Wayne
Wayne

Reputation: 765

I can't get numbers to console log in ascending order with time delays using promises

I am trying to get the numbers to log in ascending order with various delays. I tried defining the promises separately, but they automatically run which I didn't know was a thing. I then moved on to putting each of the promises into a function and calling .then on them separately, but that also did not work. I have watched multiple videos and can't seem to find one that is using setTimeout the way I am. I have tried everything I can think of and I don't see why I can't get this basic asynchronous code to work.

$('#btn2').click(() => {
  myFuncingFunction();
})

function myFuncingFunction() {
  console.log('1');
  let first = new Promise((resolve, reject) => {

    resolve(setTimeout(() => {
      console.log('2');
    }, 2000));
    if (n === 0) {
      reject();
    }
  }).then(() => {
      let second = new Promise((resolve, reject) => {
        resolve(setTimeout(() => {
          console.log('3');
        }, 1000));

        if (n === 0) {
          reject();
        }
      }).then(() => {
        let third = new Promise((resolve, reject) => {
          setTimeout(() => {
            console.log('Yay')
          }, 3000);
          resolve();

          if (n === 0) {
            reject();
          }
        })
      })
    }
  )
}
<script src="https://cdnjs.cloudflare.com/ajax/libs/jquery/3.3.1/jquery.min.js"></script>
<button id="btn2">Go</button>

Upvotes: 0

Views: 79

Answers (1)

StackSlave
StackSlave

Reputation: 10617

I would create a delay function that you can use within an async counter function that you await the delay on at each step of the loop.
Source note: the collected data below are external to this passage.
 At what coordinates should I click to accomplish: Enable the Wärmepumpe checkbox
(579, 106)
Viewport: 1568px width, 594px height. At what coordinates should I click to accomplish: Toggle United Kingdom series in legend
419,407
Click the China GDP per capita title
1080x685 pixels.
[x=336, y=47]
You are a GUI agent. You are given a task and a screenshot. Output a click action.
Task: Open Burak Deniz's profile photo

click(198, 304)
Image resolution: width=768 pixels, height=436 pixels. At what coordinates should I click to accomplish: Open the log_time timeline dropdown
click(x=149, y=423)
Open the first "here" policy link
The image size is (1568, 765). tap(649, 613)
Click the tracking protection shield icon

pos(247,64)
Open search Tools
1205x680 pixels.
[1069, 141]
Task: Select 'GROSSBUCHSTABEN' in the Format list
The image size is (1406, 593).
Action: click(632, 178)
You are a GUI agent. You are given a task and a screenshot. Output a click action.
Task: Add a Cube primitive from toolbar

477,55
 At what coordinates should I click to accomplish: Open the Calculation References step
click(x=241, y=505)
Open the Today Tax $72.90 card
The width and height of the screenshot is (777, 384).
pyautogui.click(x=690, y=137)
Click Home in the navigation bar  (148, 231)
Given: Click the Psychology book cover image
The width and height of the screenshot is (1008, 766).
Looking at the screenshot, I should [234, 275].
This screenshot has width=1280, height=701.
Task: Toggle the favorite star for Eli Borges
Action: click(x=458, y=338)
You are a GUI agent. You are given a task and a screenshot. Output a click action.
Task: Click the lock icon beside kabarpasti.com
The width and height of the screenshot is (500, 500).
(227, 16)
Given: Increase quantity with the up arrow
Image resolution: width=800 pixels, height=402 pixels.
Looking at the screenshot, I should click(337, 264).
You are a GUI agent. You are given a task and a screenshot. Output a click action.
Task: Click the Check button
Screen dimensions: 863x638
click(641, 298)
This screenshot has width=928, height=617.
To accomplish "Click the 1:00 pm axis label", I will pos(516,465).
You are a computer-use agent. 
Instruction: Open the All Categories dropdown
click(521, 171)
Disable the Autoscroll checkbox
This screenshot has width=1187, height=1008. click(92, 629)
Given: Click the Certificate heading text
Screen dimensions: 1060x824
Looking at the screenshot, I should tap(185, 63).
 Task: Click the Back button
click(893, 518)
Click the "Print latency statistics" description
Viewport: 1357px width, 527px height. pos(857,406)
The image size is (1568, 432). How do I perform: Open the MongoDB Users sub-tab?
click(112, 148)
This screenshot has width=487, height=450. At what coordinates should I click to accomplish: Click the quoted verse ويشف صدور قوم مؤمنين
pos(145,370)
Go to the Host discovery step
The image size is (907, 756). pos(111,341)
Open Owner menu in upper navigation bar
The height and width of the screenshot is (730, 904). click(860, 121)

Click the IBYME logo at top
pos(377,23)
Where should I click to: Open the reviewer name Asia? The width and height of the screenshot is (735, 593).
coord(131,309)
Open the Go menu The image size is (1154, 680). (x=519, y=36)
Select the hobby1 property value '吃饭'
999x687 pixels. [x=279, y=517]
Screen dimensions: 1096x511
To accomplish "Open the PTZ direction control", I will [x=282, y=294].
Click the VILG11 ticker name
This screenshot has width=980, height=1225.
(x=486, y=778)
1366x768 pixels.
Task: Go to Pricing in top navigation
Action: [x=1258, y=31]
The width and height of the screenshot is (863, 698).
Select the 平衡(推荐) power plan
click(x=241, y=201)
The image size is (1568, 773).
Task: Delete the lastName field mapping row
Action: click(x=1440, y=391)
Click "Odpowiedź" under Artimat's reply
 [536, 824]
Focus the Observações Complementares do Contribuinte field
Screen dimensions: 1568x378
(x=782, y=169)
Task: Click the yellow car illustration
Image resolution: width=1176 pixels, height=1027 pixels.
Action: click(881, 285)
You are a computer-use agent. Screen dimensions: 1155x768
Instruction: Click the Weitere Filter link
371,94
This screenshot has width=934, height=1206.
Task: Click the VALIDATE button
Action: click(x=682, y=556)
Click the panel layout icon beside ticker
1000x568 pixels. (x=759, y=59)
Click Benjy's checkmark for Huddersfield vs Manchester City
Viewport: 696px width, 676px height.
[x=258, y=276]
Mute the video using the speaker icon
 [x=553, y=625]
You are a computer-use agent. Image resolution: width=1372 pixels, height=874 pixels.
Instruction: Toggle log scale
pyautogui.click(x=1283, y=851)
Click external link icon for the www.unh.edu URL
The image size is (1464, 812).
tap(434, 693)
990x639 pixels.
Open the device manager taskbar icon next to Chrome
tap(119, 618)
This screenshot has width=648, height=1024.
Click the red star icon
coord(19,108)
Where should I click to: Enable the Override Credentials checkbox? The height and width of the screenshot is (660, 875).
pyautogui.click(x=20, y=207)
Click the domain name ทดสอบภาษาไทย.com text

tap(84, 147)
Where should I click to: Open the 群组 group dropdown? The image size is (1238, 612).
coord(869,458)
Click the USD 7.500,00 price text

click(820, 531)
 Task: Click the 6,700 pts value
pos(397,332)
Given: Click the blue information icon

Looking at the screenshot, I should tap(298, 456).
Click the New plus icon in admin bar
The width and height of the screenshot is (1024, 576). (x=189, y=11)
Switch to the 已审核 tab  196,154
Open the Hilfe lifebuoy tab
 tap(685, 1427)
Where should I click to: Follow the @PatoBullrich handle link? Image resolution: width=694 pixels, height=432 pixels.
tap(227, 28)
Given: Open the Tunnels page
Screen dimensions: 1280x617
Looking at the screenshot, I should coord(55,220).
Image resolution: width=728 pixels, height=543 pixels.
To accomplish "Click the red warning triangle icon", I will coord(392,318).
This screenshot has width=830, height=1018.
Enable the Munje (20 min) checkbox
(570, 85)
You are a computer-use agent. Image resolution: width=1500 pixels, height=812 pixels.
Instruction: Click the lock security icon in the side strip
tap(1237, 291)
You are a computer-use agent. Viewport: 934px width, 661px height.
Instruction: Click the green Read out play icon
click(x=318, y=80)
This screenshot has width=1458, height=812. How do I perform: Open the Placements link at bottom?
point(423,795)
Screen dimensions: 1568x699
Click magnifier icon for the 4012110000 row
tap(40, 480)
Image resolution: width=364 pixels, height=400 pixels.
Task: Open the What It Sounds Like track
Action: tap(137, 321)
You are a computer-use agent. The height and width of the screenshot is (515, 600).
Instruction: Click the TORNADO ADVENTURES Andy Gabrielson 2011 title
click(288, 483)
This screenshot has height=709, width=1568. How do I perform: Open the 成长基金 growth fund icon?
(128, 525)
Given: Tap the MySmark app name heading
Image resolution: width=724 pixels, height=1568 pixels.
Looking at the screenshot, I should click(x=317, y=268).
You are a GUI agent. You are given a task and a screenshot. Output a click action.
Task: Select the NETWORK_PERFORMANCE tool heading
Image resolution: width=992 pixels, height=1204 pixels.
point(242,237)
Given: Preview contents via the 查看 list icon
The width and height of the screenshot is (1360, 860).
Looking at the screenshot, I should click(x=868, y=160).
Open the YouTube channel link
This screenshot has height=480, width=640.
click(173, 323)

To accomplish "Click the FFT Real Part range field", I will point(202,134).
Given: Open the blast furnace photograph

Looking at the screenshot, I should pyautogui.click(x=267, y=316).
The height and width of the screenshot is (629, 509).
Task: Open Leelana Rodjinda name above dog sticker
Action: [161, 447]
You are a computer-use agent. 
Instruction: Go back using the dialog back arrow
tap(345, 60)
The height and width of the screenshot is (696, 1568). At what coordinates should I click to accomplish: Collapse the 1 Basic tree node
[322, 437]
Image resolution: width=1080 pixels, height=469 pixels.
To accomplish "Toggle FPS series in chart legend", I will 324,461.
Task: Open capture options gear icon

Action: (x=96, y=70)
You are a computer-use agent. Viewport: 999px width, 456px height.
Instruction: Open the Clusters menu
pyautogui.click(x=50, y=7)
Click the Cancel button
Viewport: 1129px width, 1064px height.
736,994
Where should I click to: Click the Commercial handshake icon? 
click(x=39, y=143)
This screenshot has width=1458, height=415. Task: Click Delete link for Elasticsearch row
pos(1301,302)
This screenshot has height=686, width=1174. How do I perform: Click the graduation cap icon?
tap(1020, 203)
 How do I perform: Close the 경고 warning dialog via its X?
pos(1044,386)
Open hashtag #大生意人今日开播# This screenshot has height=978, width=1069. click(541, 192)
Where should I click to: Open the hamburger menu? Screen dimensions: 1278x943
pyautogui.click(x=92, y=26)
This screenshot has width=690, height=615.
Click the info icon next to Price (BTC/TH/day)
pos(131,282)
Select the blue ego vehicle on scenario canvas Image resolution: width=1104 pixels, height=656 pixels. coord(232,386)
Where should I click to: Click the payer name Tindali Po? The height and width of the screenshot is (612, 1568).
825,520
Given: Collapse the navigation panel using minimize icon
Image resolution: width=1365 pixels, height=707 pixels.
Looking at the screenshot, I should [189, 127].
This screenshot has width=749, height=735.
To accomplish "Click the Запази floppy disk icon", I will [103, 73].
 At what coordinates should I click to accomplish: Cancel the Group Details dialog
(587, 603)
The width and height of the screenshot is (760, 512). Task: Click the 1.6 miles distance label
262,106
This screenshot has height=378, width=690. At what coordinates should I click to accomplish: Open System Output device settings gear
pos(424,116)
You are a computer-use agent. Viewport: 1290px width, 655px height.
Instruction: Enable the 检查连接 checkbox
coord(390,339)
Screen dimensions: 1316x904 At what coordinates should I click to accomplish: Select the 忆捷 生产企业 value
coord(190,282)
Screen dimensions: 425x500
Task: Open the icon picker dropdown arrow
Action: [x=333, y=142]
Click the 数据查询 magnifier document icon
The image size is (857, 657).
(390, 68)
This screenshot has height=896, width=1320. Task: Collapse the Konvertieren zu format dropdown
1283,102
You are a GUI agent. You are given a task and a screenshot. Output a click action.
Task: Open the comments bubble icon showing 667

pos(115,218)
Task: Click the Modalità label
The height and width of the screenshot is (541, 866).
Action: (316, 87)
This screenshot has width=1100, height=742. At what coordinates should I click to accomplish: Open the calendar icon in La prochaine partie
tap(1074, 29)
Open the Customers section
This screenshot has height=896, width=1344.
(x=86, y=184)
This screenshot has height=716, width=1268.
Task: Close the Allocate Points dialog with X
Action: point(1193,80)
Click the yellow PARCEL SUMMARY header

function delay(milliseconds = 1000){
  return new Promise((resolve, reject)=>{
    setTimeout(()=>{
      resolve(milliseconds);
    }, milliseconds);
  });
}
async function counter(start, finish, stepFunc, milliseconds){
  for(let i=start,m=0,d,l=finish+1; i<l; i++){
    d = await delay(milliseconds);
    m += d; stepFunc(i, m);
  }
}
let doc, htm, bod, M, I, S, Q, mobile; // for use on other loads - forget jQuery unless you have an absolute need
addEventListener('load', ()=>{ // M makes an element based on tag - I is document.getElementById
doc = document; htm = doc.documentElement; bod = doc.body; nav = navigator; M = tag=>doc.createElement(tag); I = id=>doc.getElementById(id);
mobile = /Mobi/i.test(nav.userAgent);
S = (selector, within)=>{ // first node based on CSS selector
  let w = within || doc;
  return w.querySelector(selector);
}
Q = (selector, within)=>{ // array based on CSS selector
  let w = within || doc;
  return w.querySelectorAll(selector);
}
/* can put below on another page using a load event */
const btn2 = I('btn2');
btn2.onclick = ()=>{
  counter(1, 20, (increment, milliseconds)=>{
    console.log(increment, milliseconds);
  }, 500).then(()=>{ // 500 milliseconds
    console.log('all done');
  });
}
}); // end load
<button id='btn2'>Go</button>

Note that I would use Date.now() if I was really trying to keep track of time, but this should step how you like.